:: Records for processing

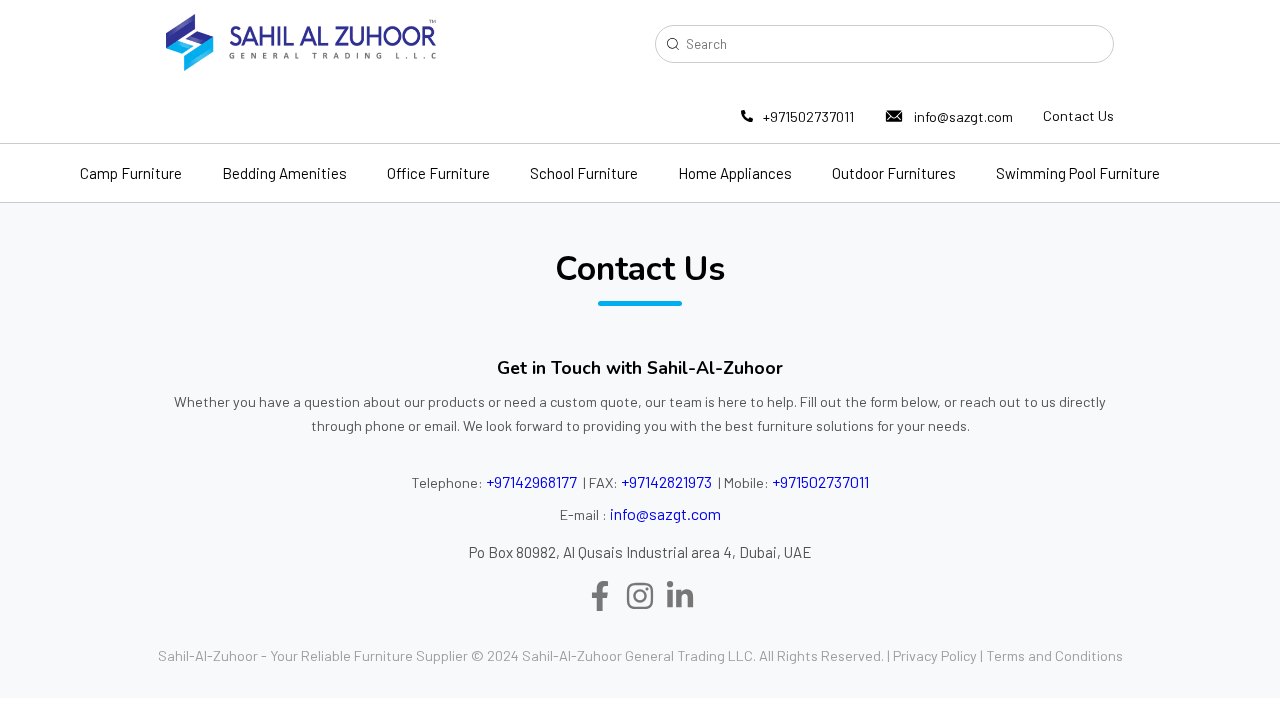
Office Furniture (438, 173)
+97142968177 (531, 481)
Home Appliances (735, 173)
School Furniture (584, 173)
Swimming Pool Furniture (1078, 173)
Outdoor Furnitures (894, 173)
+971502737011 (808, 116)
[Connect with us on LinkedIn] (680, 597)
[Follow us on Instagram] (640, 597)
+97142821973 (666, 481)
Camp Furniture (131, 173)
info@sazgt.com (963, 116)
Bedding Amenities (284, 173)
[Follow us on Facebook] (600, 597)
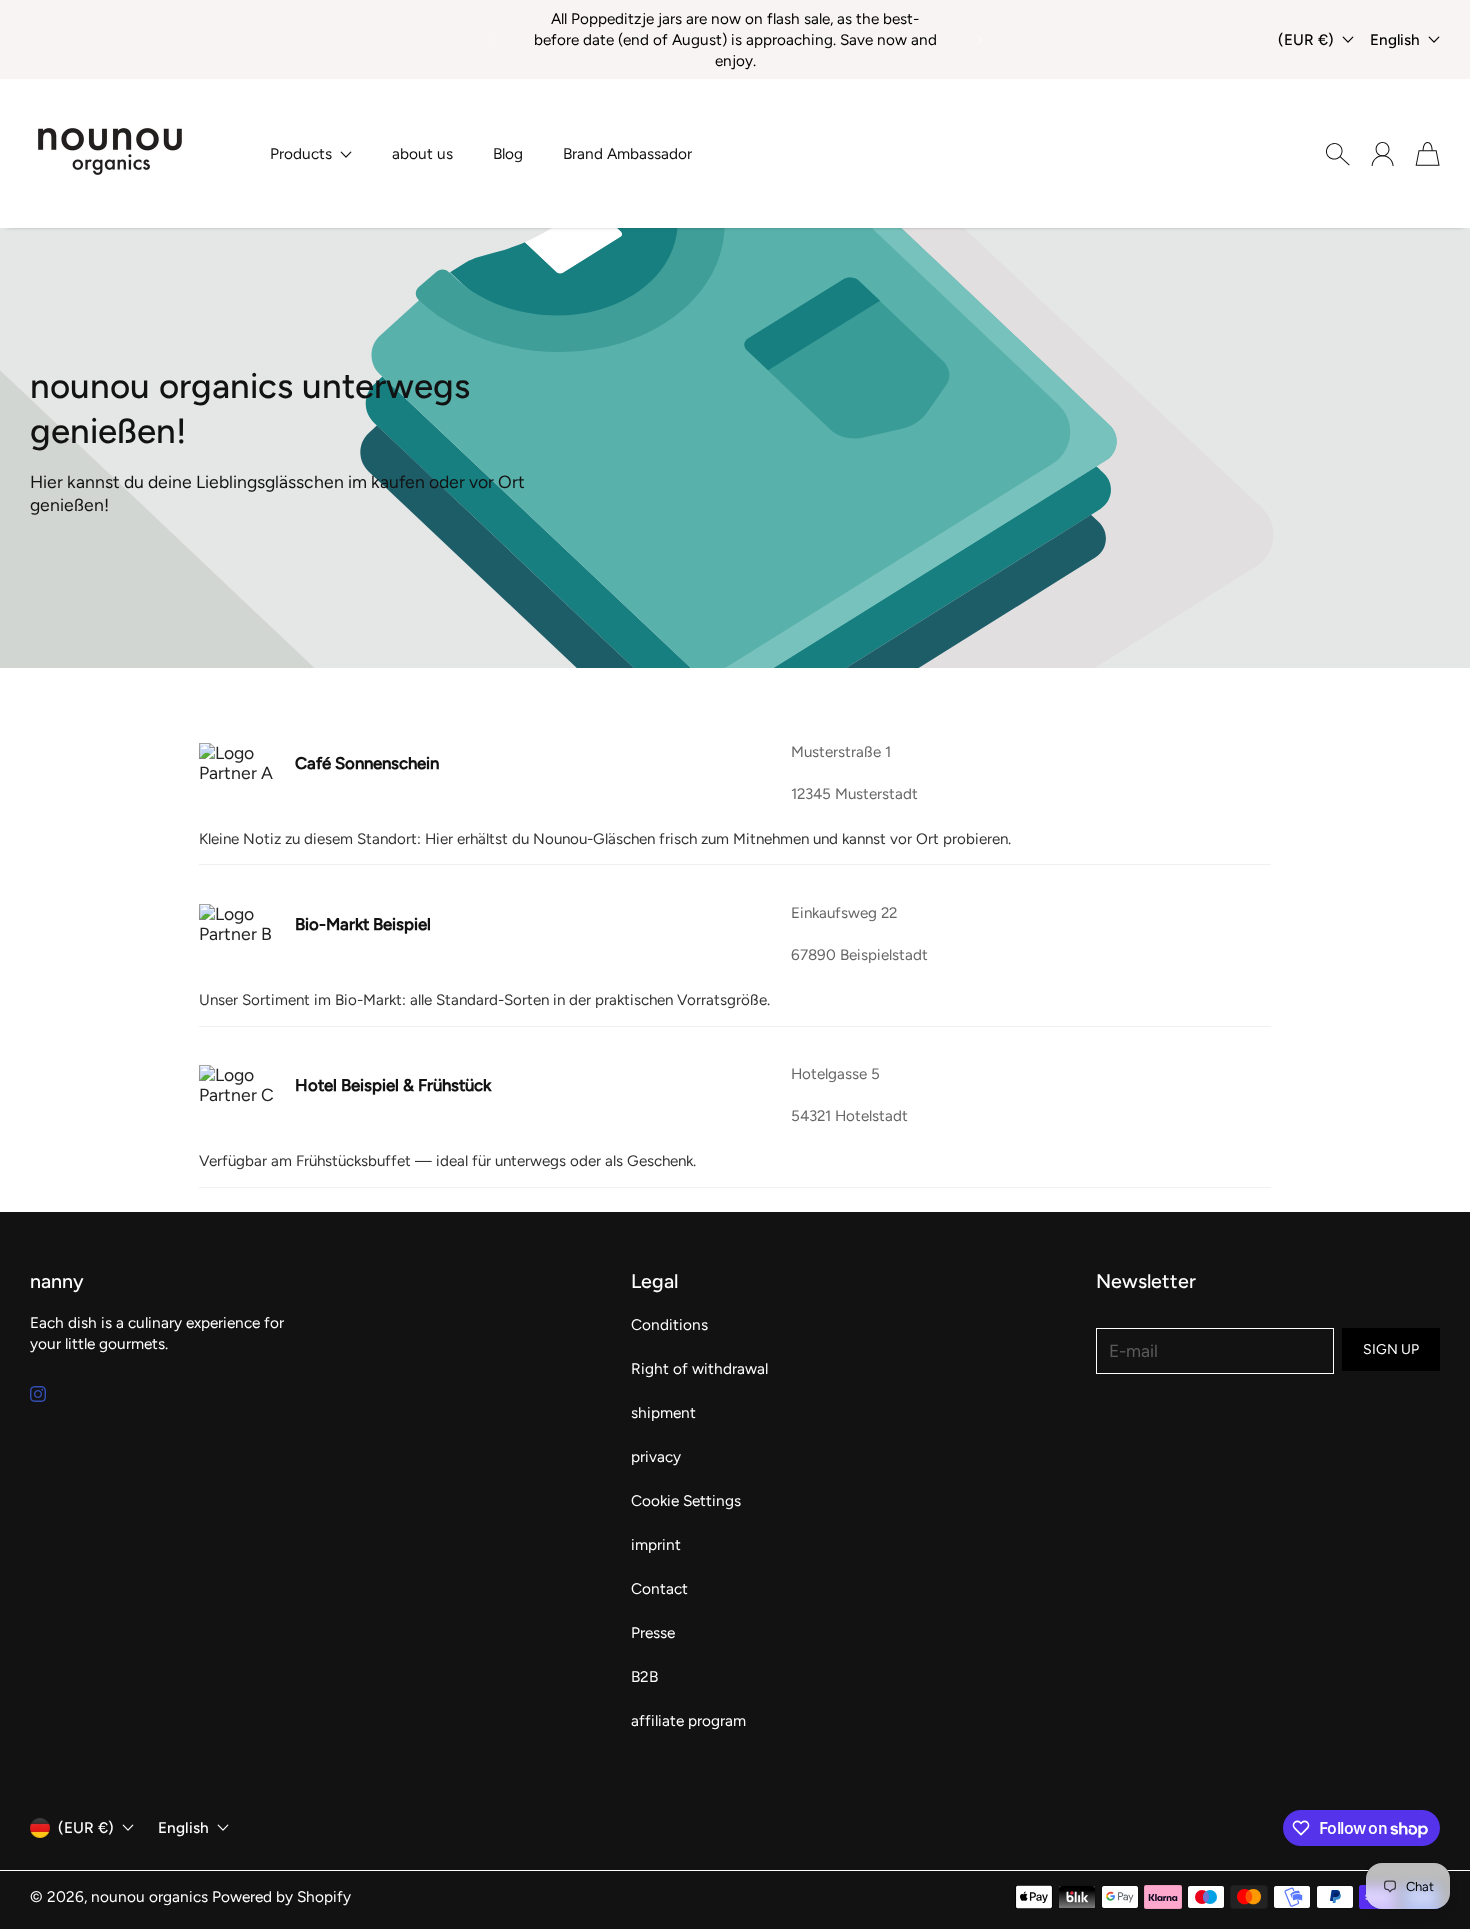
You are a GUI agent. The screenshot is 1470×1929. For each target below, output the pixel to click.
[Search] (1337, 154)
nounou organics (149, 1896)
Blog (508, 153)
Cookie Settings (686, 1500)
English (1395, 39)
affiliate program (688, 1720)
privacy (656, 1456)
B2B (644, 1676)
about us (422, 153)
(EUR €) (86, 1827)
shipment (663, 1412)
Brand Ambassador (627, 153)
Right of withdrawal (699, 1368)
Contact (659, 1588)
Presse (653, 1632)
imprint (656, 1544)
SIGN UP (1391, 1349)
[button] (489, 40)
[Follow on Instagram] (38, 1394)
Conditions (669, 1324)
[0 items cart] (1427, 154)
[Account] (1382, 154)
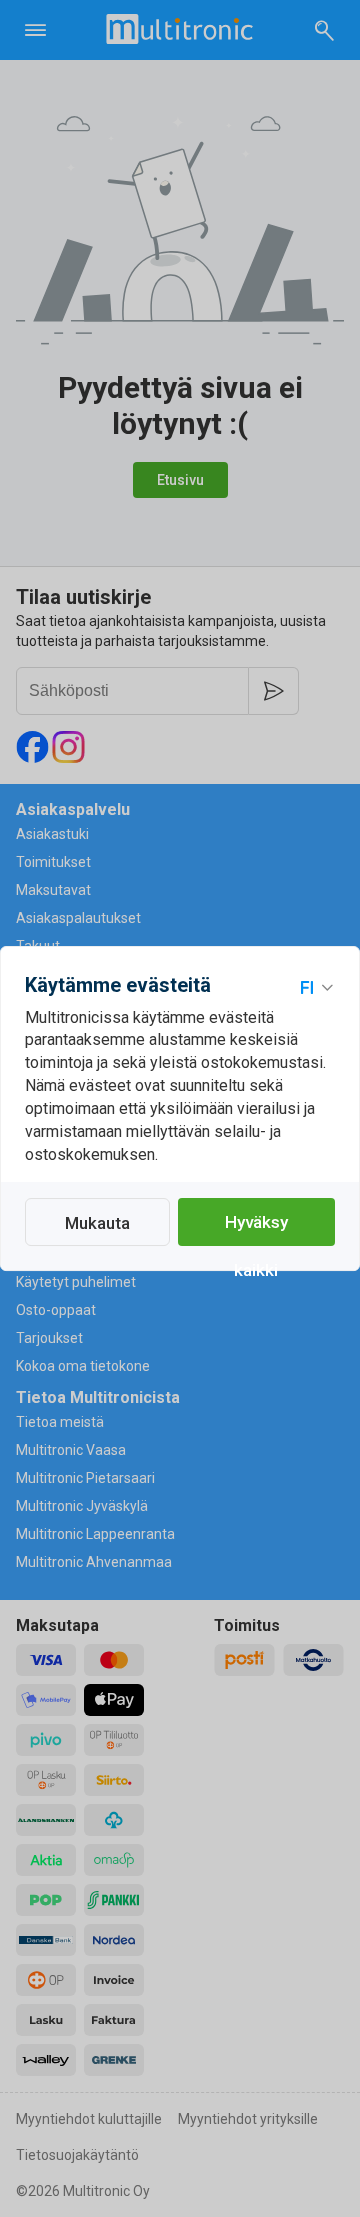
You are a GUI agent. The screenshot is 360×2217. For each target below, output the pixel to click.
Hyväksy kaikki (256, 1229)
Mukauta (97, 1223)
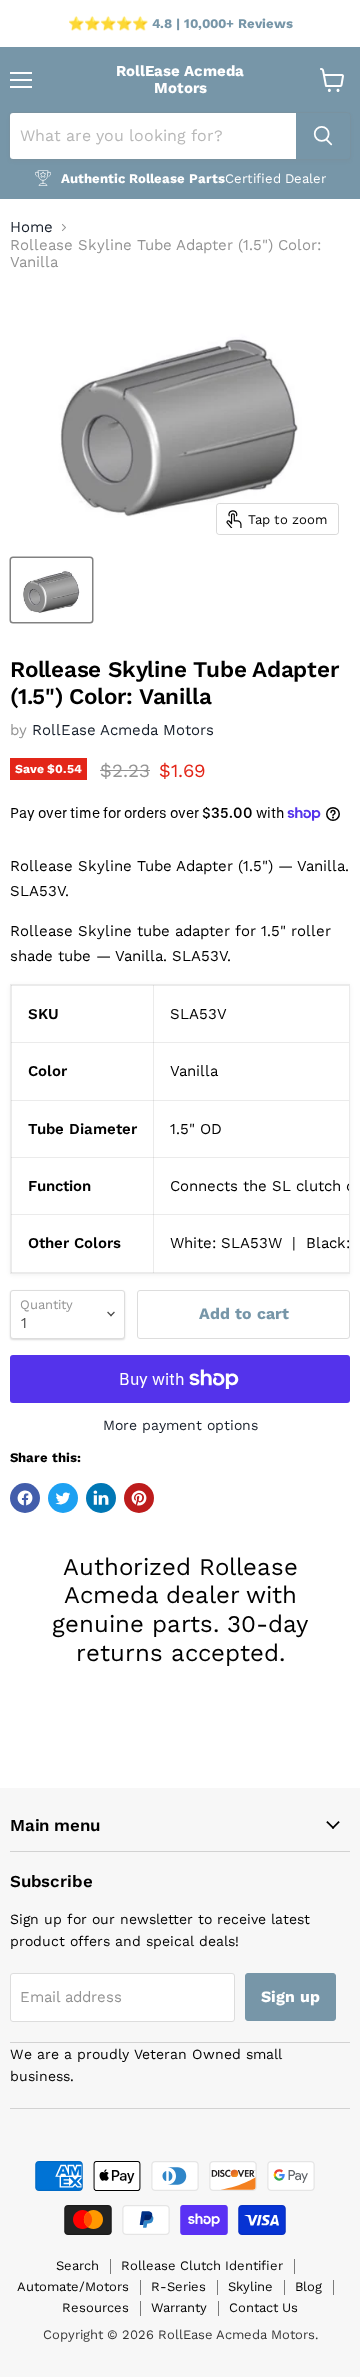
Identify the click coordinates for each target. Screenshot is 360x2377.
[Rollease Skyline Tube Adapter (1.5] (51, 590)
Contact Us (263, 2307)
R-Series (178, 2286)
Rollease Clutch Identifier (202, 2265)
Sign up (290, 1996)
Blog (308, 2286)
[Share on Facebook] (25, 1498)
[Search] (323, 136)
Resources (95, 2307)
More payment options (180, 1425)
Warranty (179, 2307)
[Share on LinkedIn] (101, 1498)
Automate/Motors (73, 2286)
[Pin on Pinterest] (139, 1498)
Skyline (250, 2286)
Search (77, 2265)
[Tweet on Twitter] (63, 1498)
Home (31, 227)
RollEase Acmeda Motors (123, 730)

::::

## [About this exercise]
Copy the lines from the line that contains "privacy (656, 1456)" through the end of the records, exactly and with nothing added; leave the pictures out.

## [Exercise result]
privacy (656, 1456)
B2B (644, 1676)
about us (422, 153)
(EUR €) (86, 1827)
shipment (663, 1412)
Brand Ambassador (627, 153)
Right of withdrawal (699, 1368)
Contact (659, 1588)
Presse (653, 1632)
imprint (656, 1544)
SIGN UP (1391, 1349)
[button] (489, 40)
[Follow on Instagram] (38, 1394)
Conditions (669, 1324)
[0 items cart] (1427, 154)
[Account] (1382, 154)
You are a GUI agent. The screenshot is 360×2217. For each target below, output the pixel to click.
Hyväksy kaikki (256, 1229)
Mukauta (97, 1223)
Identify the click coordinates for each target. Screenshot is 360x2377.
[Rollease Skyline Tube Adapter (1.5] (51, 590)
Contact Us (263, 2307)
R-Series (178, 2286)
Rollease Clutch Identifier (202, 2265)
Sign up (290, 1996)
Blog (308, 2286)
[Share on Facebook] (25, 1498)
[Search] (323, 136)
Resources (95, 2307)
More payment options (180, 1425)
Warranty (179, 2307)
[Share on LinkedIn] (101, 1498)
Automate/Motors (73, 2286)
[Pin on Pinterest] (139, 1498)
Skyline (250, 2286)
Search (77, 2265)
[Tweet on Twitter] (63, 1498)
Home (31, 227)
RollEase Acmeda Motors (123, 730)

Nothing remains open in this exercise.